I was looking at one of these, and other machines in a Classic chassis, but I'm a bit confused by what I can do to it to get to the same point as a Classic. The internet so far seems to throw up that it doesn't have the 3-way solenoid or an OPV. I can cope with a damp puck, but not with 15 bar. Yours seems to have an OPV but you've changed it if I've read it correctly? Can an OPV be retrofitted if the machine doesn't have one?

To get it to the same starting point as a factory Classic, which parts do you need to swap? Is it the loom, group head, OPV and solenoid valve? If a bit of tinkering can get me to the same espresso as a modified Classic for less money, then that sounds good. It may be that I just end up spending the same money on swapping parts though...

Thanks


----------



## DavecUK (Aug 6, 2013)

@groundup @MrShades is a wealth of knowledge in this area, welcome to the forum.


----------



## groundup (May 7, 2021)

Thanks 🙂


----------



## HDAV (Dec 28, 2012)

I have seen a pressure mod for these, I'm actually looking for it now...... I have one my self I might attempt to mod..... the pressure relief is direct on the pump rather than the group and correct no 3 way valve if you want a classic that isn't a classic a baby (the original one) is a classic in a plastic case with 3 way valve and adjustable opv


----------

__MATERIAL SUPPLIED__.
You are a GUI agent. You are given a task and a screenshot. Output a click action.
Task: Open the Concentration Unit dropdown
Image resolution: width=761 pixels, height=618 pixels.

* * *

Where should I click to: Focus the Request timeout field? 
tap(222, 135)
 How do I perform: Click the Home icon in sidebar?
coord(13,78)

==

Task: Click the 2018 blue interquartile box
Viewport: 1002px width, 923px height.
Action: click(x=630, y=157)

__WORK INSTRUCTIONS__. Copy word for word the part of the espresso machine forum thread that runs from "To get it to" up to and including "(Aug 6, 2013)".

__TASK ANSWER__.
To get it to the same starting point as a factory Classic, which parts do you need to swap? Is it the loom, group head, OPV and solenoid valve? If a bit of tinkering can get me to the same espresso as a modified Classic for less money, then that sounds good. It may be that I just end up spending the same money on swapping parts though...

Thanks


----------



## DavecUK (Aug 6, 2013)